%%
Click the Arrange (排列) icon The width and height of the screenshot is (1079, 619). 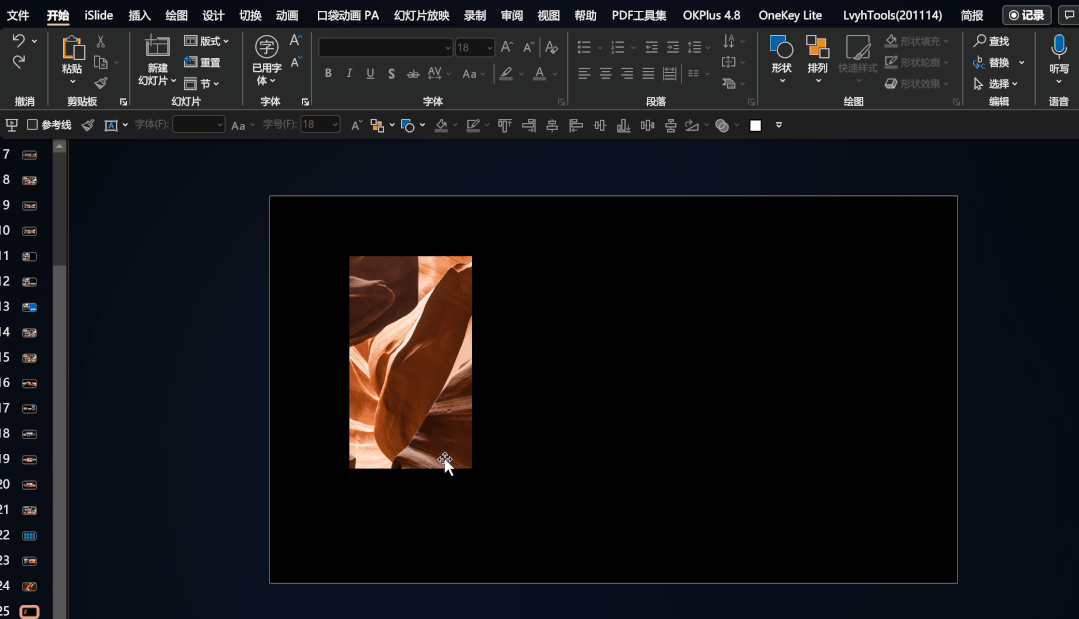(818, 47)
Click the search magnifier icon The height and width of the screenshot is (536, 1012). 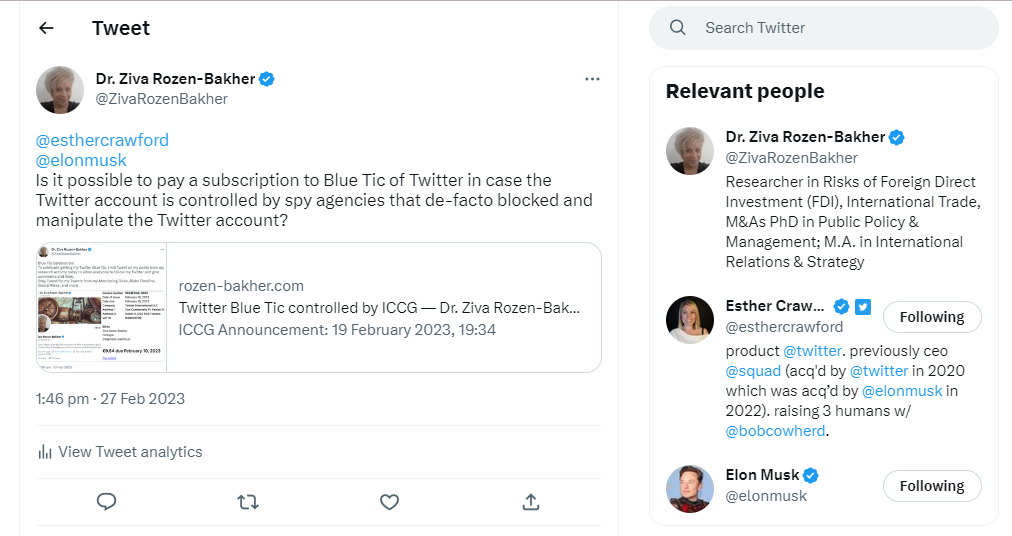pos(678,28)
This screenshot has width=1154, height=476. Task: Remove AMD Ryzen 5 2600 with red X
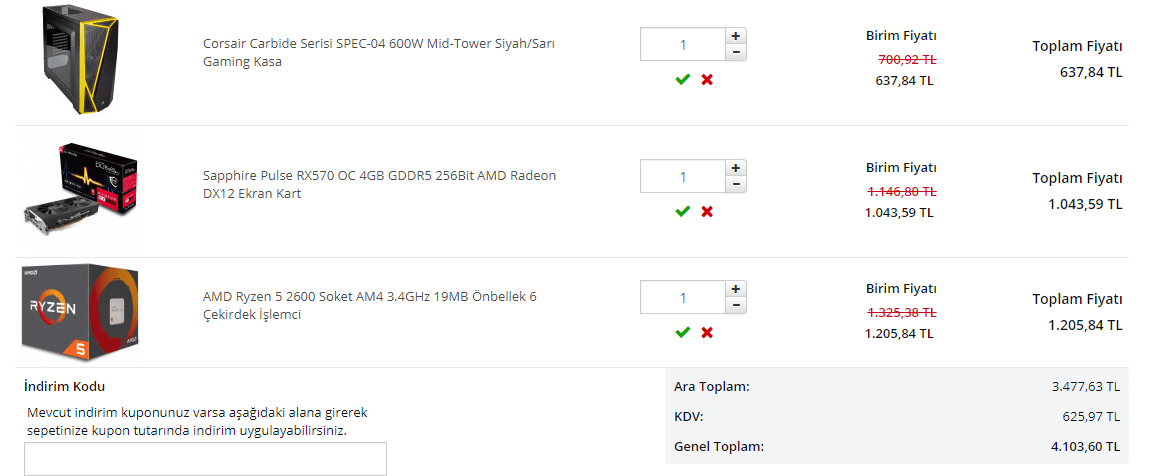click(x=707, y=332)
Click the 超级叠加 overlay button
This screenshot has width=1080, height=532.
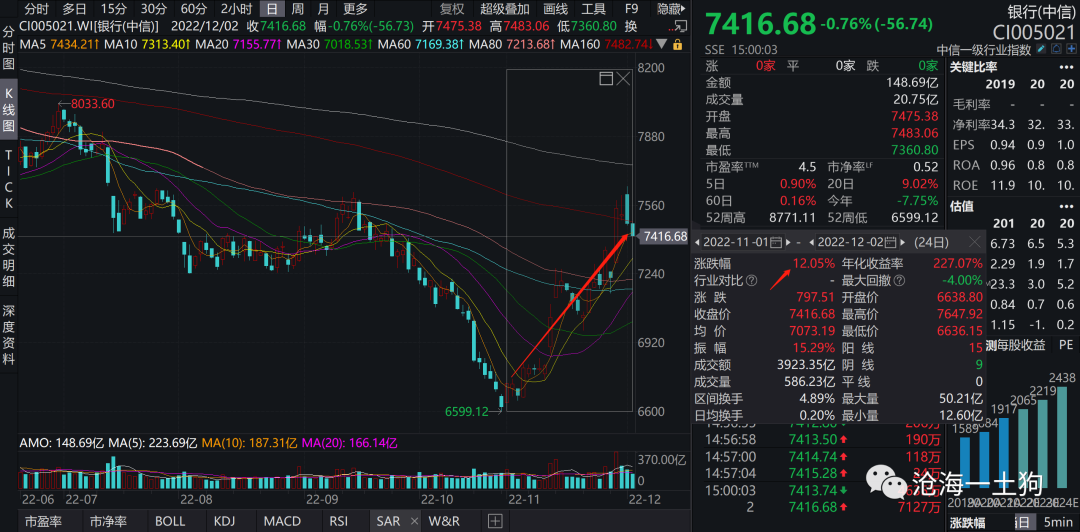[503, 9]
%%
[Work task]:
Pictures do not belong in your copy; restate word for word the lines from the one containing "This screenshot has width=1154, height=476." through the last line of the records above.

[Task response]:
This screenshot has width=1154, height=476. Task: Remove AMD Ryzen 5 2600 with red X
click(x=707, y=332)
Click the 超级叠加 overlay button
This screenshot has width=1080, height=532.
[503, 9]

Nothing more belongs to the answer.